Dan volgt op pag. 151 e.v. een onbijbels relaas over de z.g. 'standen' in het geestelijke leven, waarbij de wedergeboorte en de rechtvaardigmaking in navolging van ds. G.H. Kersten uiteen getrokken worden en met oudvaderbuiksprekerij wordt gestaafd. Hoewel er in het genadeleven in Christus welzeker van een geloofsontwikkeling sprake is, houdt de Ger. Gem. er een 'geloofsafwikkeling' opna, waarbij het ene hekje na het andere opengaat, maar steeds staat men nog ergens 'voor'. Eerst dit en dan dat, eerst wedergeboorte, dan zondekennis, dan een geopenbaarde Middelaar, dan een toegepaste Middelaar, dan (voor de meer gelukkigen) de rechtvaardigmaking, enz. enz., terwijl er bij een bijbelse geloofsontwikkeling alleen sprake is van een geloofsverdieping van hetgeen de gelovigen reeds in Christus hebben. Bij een geloofsafwikkeling, ligt 'de pijl altijd verder', terwijl Gods Woord leert dat God alleen pijlen afschiet in het hart van 's Konings vijanden. De pijlen uit de goddelijke pijlkoker treffen dus altijd doel, terwijl de pijlen uit de filosofische kast van Aristoteles altijd hun doel voorbij vliegen en dus altijd verder dan het doel gezocht moeten worden. Ja, dan grijp je altijd mis, maar die gegrepen zijn, kunnen nooit meer uit de hand des Vaders gerukt worden.

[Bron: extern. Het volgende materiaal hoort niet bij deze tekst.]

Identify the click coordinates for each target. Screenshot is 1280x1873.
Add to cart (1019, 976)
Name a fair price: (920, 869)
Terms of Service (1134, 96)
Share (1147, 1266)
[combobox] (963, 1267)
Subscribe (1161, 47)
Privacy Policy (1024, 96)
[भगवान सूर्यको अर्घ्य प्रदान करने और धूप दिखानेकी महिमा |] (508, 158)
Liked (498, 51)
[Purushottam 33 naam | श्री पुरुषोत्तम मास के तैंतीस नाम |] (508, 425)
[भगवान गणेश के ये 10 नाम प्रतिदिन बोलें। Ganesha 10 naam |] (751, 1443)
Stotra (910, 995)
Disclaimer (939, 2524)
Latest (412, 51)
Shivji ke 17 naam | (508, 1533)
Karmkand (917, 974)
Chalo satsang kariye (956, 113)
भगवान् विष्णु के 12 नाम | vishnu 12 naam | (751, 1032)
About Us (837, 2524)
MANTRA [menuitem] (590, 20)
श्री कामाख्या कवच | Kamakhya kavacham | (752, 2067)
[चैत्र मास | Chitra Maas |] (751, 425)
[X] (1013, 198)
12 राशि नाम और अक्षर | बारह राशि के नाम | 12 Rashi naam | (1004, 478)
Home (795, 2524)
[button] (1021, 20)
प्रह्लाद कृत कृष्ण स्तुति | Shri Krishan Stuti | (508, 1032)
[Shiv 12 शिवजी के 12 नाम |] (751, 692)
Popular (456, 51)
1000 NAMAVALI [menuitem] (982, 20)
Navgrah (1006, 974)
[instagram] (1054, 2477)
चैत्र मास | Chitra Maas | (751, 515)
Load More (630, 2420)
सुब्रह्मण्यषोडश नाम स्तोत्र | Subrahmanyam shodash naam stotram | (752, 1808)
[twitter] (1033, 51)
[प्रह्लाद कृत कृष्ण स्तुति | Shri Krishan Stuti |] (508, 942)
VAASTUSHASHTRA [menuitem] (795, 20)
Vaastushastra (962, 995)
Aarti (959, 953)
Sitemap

De standenleer van de Afscheiding staat dus haaks op de bijbelse geestelijke opwas in Christus en de bevinding der heiligen. Een zuigeling in de genade bezit dezelfde geestelijke zaken als een vader in de genade. Gods meer geoefende kinderen hebben alleen een scherpere blik op de valkuilen van de satan, hebben een diepere inleving van hun bedorven vlees, weten 'schijn en zijn' beter te onderscheiden, worden in staat gesteld de geesten te beproeven of zij uit God zijn, hebben een diepere blik in de verbonden der beloften, zien meer schoonheid en beminnelijkheid in Christus, zijn het vlees meer afgestorven, enz. Hoewel de zuigelingen in de genade niet de mate van de geestelijke gave des onderscheids hebben waarmee geoefende kinderen van God doorgaans bedeeld zijn, ze zijn evenwel niet halfverlost, maar compleet nieuwgeboren kinderen in Christus. Zuigelingen worden gevoed door de onvervalste melk van het Evangelie in Christus, terwijl de meer geoefenden in de genade gevoed worden met vaste spijzen in Christus. Vaders in de genade hebben doorgaans een zakelijke kennis in Christus, terwijl kinderen in de genade meer een gevoelige kennis hebben in Christus. Vaders in de genade zijn doorgaans onbewegelijker in het geloof, terwijl de zuigelingen in de genade nog weleens als een riet heen en weder bewogen worden, vanwege kleingeloof. Zowel de zuigelingen in de genade als de Vaders in de genade leven uit dezelfde bron, namelijk God in Christus door de Heilige Geest. Deze leer is door de Afscheiding 'ver-gezelschapt' waarbij men allerlei gradaties en standen in het genadeleven heeft ingebouwd, die haaks staan op de bijbelse geloofsleer en de bevinding der heiligen. (Zie ook: 'GEZELSCHAPSLEER IS GEEN HEILSLEER' en 'EMBRYO-FILOSOFIE VAN COMRIE').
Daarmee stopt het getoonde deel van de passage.